# Get started

LaminDB is a distributed data management system similar to how git is a distributed version control system.

Just like you work with repositories in git, you work with <ins>instances</ins> in LaminDB.
However, unlike git (and dvc), LaminDB is queryable by metadata.

An instance is a data warehouse with storage (local directory, S3, GCP, Azure) and a SQL database (SQLite, Postgres, BigQuery) for querying it.

## Set up a user identity

As a first-time user, you sign up an email to enable collaborating with a user identity that LaminDB can link to data & analyses.

You can sign up either on the command line via `lndb signup --email <your-email>` or via [hub.lamin.ai](https://hub.lamin.ai). Use your GitHub-associated email if you have one. For example:

    !lndb signup --email "raspbear@gmx.de"

    ℹ️ Please *confirm* the sign-up email. After that, proceed to `lndb init`!

    Generated login secret: MmR4YuQEyb0yxu7dAwJZTjLzR1Az2lN4Q4IduDlO.
    Email & secret persist in: /Users/falexwolf/.lndb/current_user.env.
    Going forward, credentials are auto-loaded.
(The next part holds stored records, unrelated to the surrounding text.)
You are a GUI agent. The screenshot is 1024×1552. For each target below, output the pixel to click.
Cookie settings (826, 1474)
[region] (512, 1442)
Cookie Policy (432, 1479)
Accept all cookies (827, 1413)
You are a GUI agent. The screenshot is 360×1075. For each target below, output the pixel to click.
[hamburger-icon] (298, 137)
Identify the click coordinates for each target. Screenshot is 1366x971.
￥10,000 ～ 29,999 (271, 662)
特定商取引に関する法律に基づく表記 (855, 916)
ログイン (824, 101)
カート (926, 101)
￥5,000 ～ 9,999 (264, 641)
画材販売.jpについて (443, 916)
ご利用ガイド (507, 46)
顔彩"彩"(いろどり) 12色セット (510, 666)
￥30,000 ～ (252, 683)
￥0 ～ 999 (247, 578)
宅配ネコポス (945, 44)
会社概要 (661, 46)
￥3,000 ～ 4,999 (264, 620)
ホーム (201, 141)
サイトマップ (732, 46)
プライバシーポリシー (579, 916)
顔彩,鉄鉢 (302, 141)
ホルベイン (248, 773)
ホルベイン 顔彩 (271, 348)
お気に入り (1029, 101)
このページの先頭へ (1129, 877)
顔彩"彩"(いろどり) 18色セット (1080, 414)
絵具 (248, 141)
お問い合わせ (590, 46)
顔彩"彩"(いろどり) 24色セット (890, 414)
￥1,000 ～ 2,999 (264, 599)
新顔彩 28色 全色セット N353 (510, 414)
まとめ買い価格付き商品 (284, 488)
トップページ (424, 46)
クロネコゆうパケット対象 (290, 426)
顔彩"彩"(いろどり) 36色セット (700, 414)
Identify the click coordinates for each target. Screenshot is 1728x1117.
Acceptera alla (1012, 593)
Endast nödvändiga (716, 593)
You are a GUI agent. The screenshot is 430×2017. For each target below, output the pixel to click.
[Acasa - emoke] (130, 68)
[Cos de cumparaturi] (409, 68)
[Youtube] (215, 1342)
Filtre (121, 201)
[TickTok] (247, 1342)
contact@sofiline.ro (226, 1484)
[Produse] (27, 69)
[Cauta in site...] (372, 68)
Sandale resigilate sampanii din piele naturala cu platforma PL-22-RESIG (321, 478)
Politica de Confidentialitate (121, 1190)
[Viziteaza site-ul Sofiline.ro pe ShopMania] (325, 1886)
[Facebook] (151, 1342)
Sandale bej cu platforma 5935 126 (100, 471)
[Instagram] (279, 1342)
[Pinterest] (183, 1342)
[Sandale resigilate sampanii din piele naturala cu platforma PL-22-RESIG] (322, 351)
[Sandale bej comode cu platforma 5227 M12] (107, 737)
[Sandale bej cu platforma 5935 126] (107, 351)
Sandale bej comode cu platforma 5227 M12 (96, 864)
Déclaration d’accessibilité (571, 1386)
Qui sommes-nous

In case of loss, you can always recover your secret via email.

After confirming the sign-up email, you can initialize your first instance immediately via `lndb init`.

## Log in user

In case `raspbear@gmx.de` already completed the sign-up but has not yet logged into LaminDB in the present compute environment, call

In [1]:
!lndb login --email "raspbear@gmx.de" --secret "MmR4YuQEyb0yxu7dAwJZTjLzR1Az2lN4Q4IduDlO"

## Initialize and configure an instance

For a simple demo project, let us configure a local instance with storage in `mydata/` and a local SQlite database for managing it.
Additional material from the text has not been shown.